(Source records Opens)

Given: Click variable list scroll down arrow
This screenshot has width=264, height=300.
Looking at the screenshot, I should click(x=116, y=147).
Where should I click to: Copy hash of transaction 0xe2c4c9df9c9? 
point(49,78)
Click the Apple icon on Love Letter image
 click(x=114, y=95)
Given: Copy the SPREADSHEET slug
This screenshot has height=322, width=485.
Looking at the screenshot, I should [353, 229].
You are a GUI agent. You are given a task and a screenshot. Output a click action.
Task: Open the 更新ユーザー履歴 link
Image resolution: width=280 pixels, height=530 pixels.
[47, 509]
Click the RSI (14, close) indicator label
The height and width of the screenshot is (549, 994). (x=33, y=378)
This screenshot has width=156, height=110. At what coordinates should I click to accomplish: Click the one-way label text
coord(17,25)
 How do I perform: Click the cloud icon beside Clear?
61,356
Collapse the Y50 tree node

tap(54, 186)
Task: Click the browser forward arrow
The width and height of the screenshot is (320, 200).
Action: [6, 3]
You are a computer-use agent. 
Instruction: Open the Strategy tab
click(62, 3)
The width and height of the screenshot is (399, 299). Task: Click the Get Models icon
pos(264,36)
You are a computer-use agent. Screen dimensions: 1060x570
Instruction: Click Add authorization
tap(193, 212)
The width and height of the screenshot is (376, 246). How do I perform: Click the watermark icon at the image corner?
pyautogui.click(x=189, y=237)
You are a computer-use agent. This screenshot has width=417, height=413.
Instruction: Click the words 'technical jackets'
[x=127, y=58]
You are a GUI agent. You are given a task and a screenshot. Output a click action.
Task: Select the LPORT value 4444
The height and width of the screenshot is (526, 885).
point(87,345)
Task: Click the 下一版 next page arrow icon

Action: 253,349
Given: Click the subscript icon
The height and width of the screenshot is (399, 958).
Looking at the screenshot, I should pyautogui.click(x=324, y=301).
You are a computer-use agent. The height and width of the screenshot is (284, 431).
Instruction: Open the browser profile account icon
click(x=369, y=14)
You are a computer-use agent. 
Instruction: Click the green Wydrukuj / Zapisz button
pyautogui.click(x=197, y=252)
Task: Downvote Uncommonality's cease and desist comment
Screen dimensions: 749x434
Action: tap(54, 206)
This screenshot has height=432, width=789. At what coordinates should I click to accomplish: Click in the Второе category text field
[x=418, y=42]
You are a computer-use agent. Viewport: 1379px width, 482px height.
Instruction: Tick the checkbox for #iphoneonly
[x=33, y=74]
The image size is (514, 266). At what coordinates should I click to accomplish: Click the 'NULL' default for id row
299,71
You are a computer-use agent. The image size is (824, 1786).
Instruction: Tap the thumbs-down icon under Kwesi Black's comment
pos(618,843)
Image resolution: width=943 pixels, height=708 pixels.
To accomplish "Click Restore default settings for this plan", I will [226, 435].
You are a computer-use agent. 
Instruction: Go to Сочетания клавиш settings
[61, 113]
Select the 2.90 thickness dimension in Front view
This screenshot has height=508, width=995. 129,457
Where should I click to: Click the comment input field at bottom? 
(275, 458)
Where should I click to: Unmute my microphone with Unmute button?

(Source records Closes)

_Exercise instructions_: Retype the records above, but only those lines that fall between the line containing "Where should I click to: Copy" and the line containing "Given: Click the subscript icon", with both of those lines included, exactly as written.

_Task response_:
Where should I click to: Copy hash of transaction 0xe2c4c9df9c9? 
point(49,78)
Click the Apple icon on Love Letter image
 click(x=114, y=95)
Given: Copy the SPREADSHEET slug
This screenshot has height=322, width=485.
Looking at the screenshot, I should [353, 229].
You are a GUI agent. You are given a task and a screenshot. Output a click action.
Task: Open the 更新ユーザー履歴 link
Image resolution: width=280 pixels, height=530 pixels.
[47, 509]
Click the RSI (14, close) indicator label
The height and width of the screenshot is (549, 994). (x=33, y=378)
This screenshot has width=156, height=110. At what coordinates should I click to accomplish: Click the one-way label text
coord(17,25)
 How do I perform: Click the cloud icon beside Clear?
61,356
Collapse the Y50 tree node

tap(54, 186)
Task: Click the browser forward arrow
The width and height of the screenshot is (320, 200).
Action: [6, 3]
You are a computer-use agent. 
Instruction: Open the Strategy tab
click(62, 3)
The width and height of the screenshot is (399, 299). Task: Click the Get Models icon
pos(264,36)
You are a computer-use agent. Screen dimensions: 1060x570
Instruction: Click Add authorization
tap(193, 212)
The width and height of the screenshot is (376, 246). How do I perform: Click the watermark icon at the image corner?
pyautogui.click(x=189, y=237)
You are a computer-use agent. This screenshot has width=417, height=413.
Instruction: Click the words 'technical jackets'
[x=127, y=58]
You are a GUI agent. You are given a task and a screenshot. Output a click action.
Task: Select the LPORT value 4444
The height and width of the screenshot is (526, 885).
point(87,345)
Task: Click the 下一版 next page arrow icon

Action: 253,349
Given: Click the subscript icon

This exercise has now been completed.